Sears Kirk W, Drobatz Kenneth J, Hess Rebecka S
Matthew J. Ryan Veterinary Hospital of the University of Pennsylvania, Philadelphia, PA 19104, USA.
J Vet Emerg Crit Care (San Antonio). 2012 Apr;22(2):211-8. doi: 10.1111/j.1476-4431.2012.00719.x. Epub 2012 Mar 5.
To characterize the use of lispro insulin in dogs with diabetes ketoacidosis (DKA) and to compare the length of time required for resolution of hyperglycemia, ketosis, and acidosis, respectively, in dogs with DKA treated with lispro or with regular insulin.
Randomized prospective clinical trial performed between November 2006 and May 2009.
University teaching hospital.
Client-owned dogs with naturally occurring DKA. Dogs with a blood glucose (BG) > 13.9 mmol/L (>250 mg/dL), blood pH between 7.0 and 7.35, and a blood beta-hydroxybutyrate (BOHB) concentration >2.0 mmol/L were eligible to be enrolled into the study and were randomly assigned to receive an IV continuous rate infusion (CRI) of either lispro or regular insulin.
Lispro or regular insulin was administered as an IV CRI at an initial dose of 0.09 U/kg/h.
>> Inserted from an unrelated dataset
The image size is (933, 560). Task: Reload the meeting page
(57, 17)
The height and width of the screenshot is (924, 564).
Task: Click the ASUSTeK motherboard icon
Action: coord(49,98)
The dose was adjusted according to a previously published protocol.
Twelve dogs were enrolled into the study. The time to biochemical resolution of DKA was defined as the time interval from when the IV CRI of insulin began until marked hyperglycemia (BG > 13.9 mmol/L [>250 mg/dL]), acidosis (venous pH < 7.35), and ketosis (BOHB concentration >2.0 mmol/L) resolved. The median time to biochemical resolution of DKA in dogs treated with lispro insulin was significantly shorter (26 h; range 26-50 h) than in dogs treated with regular insulin (61 h; range, 38-80 h, P = 0.02). Median admission blood glucose concentration of all 12 dogs (24 mmol/L [432 mg/dL; range, 17.8-38.9 mmol/L [321-700 mg/dL]) decreased significantly with fluid resuscitation and prior to insulin therapy (20.5 mmol/L [369 mg/dL; range, 14.5-33.3 mmol/L [261-600 mg/dL], P = 0.0085). No adverse effects were observed in association with IV lispro insulin administration.
Treatment of DKA in dogs with IV CRI lispro insulin is safe, and as effective as treatment with regular insulin.
描述赖脯胰岛素在糖尿病酮症酸中毒(DKA)犬中的应用情况,并比较使用赖脯胰岛素或常规胰岛素治疗的DKA犬分别解决高血糖、酮症和酸中毒所需的时间。
2006年11月至2009年5月进行的随机前瞻性临床试验。
大学教学医院。
患有自然发生的DKA的客户拥有的犬。血糖(BG)>13.9 mmol/L(>250 mg/dL)、血液pH值在7.0至7.35之间且血液β-羟基丁酸(BOHB)浓度>2.0 mmol/L的犬有资格纳入研究,并被随机分配接受赖脯胰岛素或常规胰岛素的静脉持续输注(CRI)。
赖脯胰岛素或常规胰岛素以0.09 U/kg/h的初始剂量作为静脉CRI给药。剂量根据先前发表的方案进行调整。
12只犬纳入研究。DKA生化指标恢复正常的时间定义为从开始静脉输注胰岛素直至明显的高血糖(BG>13.9 mmol/L [>250 mg/dL])、酸中毒(静脉pH<7.35)和酮症(BOHB浓度>2.0 mmol/L)得到解决的时间间隔。使用赖脯胰岛素治疗的犬DKA生化指标恢复正常的中位时间(26小时;范围26 - 50小时)显著短于使用常规胰岛素治疗的犬(61小时;范围38 - 80小时,P = 0.02)。所有12只犬的入院中位血糖浓度(24 mmol/L [432 mg/dL;范围17.8 - 38.9 mmol/L [321 - 700 mg/dL])在液体复苏后及胰岛素治疗前显著降低(20.5 mmol/L [369 mg/dL;范围14.5 - 33.3 mmol/L [261 - 600 mg/dL],P = 0.0085)。未观察到与静脉注射赖脯胰岛素相关的不良反应。
用静脉CRI赖脯胰岛素治疗犬DKA是安全的,且与常规胰岛素治疗效果相同。